▶ **Requirements**
Copy the stretch of the material from the line containing "Viewport: 1069px width, 1120px" through the end, with the requests unchanged and every coordinate in the answers increased by 83.

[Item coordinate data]
+ + + + + + +

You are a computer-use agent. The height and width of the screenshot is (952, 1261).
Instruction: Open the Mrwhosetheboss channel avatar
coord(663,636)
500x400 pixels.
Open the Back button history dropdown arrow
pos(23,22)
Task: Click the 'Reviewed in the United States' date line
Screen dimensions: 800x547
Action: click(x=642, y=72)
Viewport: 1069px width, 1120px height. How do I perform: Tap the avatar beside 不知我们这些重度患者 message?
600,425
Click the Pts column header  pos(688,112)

+ + + + + + +

▶ **Output**
Viewport: 1069px width, 1120px height. How do I perform: Tap the avatar beside 不知我们这些重度患者 message?
683,508
Click the Pts column header  pos(771,195)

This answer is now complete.